Mr McDonnell, who was barracked by Tory MPs during his Commons speech, repeatedly acknowledged the U-turn was "embarrassing" as he set out the party's new position on the public finances.
He told the Commons that he had not changed his mind on the "need to tackle the deficit" but on the "parliamentary tactics".
George Osborne's new charter commits the Government to running an overall budget surplus by 2019 and every year from then on in "normal" times. It was passed by 320 to 258, a majority of 62.
Explaining his decision in the House, Mr McDonnell said: "When the circumstances and judgments change it is best to admit to it and change as well."
Mr McDonnell also questioned the true purpose of the fiscal charter.
"It is increasingly clear that the charter and the fiscal mandate are not economic instruments, they are political weapons," he said.
The debate is not about economics but about the "politics of dismantling the welfare state, the closing down of the role of the state and the redistribution of wealth from the majority to the minority".
"Austerity is not an economic necessity it is a political choice," he said.
Labour's deficit reduction programme would not be wrought "on the backs of middle and lower earners", would be fairer than Mr Osborne's approach, and would be on a looser timescale, Mr McDonnell said.
The shadow chancellor also announced a review of the remit of the Bank of England's Monetary Policy Committee (MPC), which is in charge of setting interest rates and meeting the inflation target, will be led by former MPC member Professor David Blanchflower as part of Labour's "radical project".

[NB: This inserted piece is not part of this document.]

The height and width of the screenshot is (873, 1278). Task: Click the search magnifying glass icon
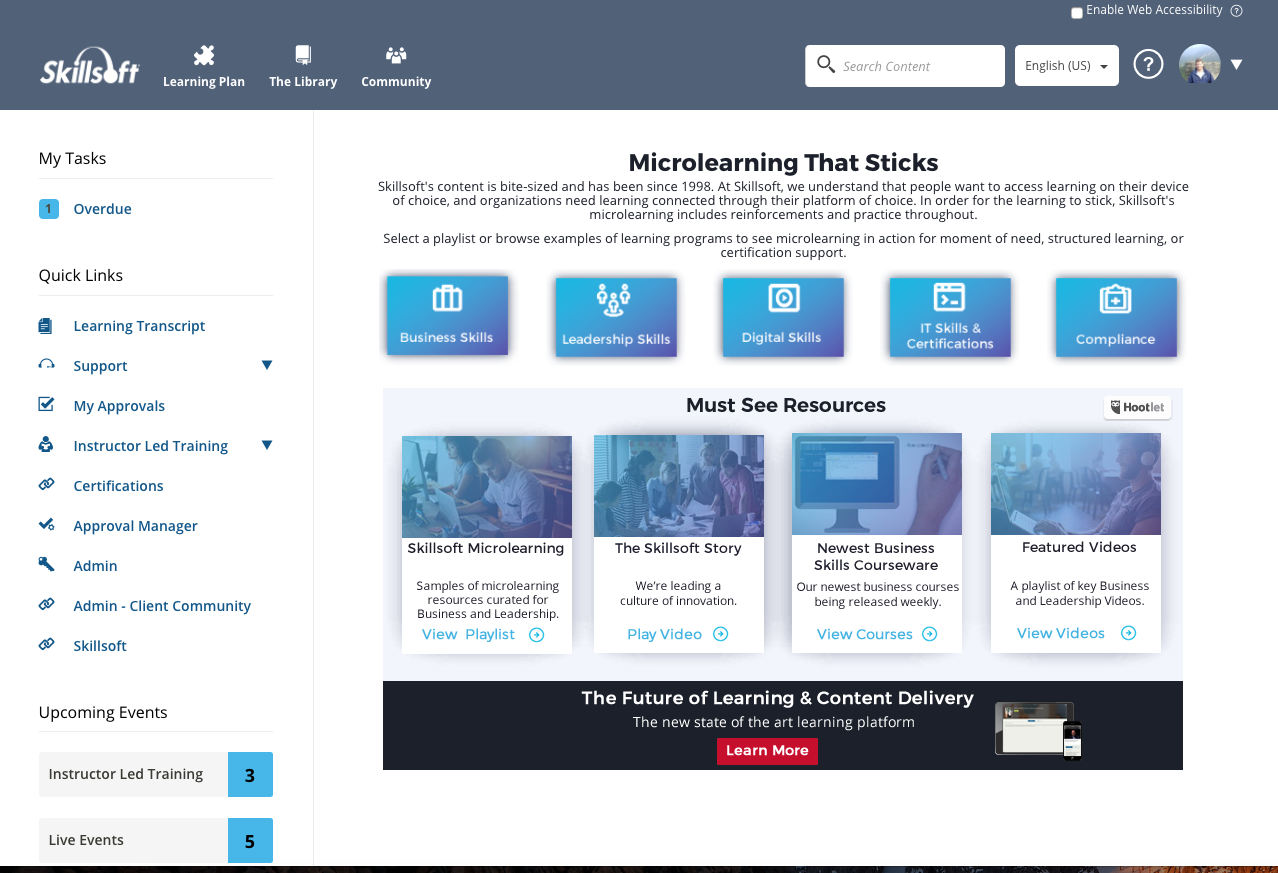826,64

The 21 Labour MPs who defied the whips were Rushanara Ali (Bethnal Green & Bow), Ian Austin (Dudley North), Adrian Bailey (West Bromwich West), Ben Bradshaw (Exeter), Ann Coffey (Stockport), Simon Danczuk (Rochdale), Chris Evans (Islwyn), Frank Field (Birkenhead), Mike Gapes (Ilford South), Dame Margaret Hodge (Barking), Tristram Hunt (Stoke-on-Trent Central), Graham Jones (Hyndburn), Helen Jones (Warrington North), Liz Kendall (Leicester West), Chris Leslie (Nottingham East), Fiona Mactaggart (Slough), Shabana Mahmood (Birmingham Ladywood), Jamie Reed (Copeland), Angela Smith (Penistone & Stocksbridge), Graham Stringer (Blackley & Broughton) and Gisela Stuart (Birmingham Edgbaston).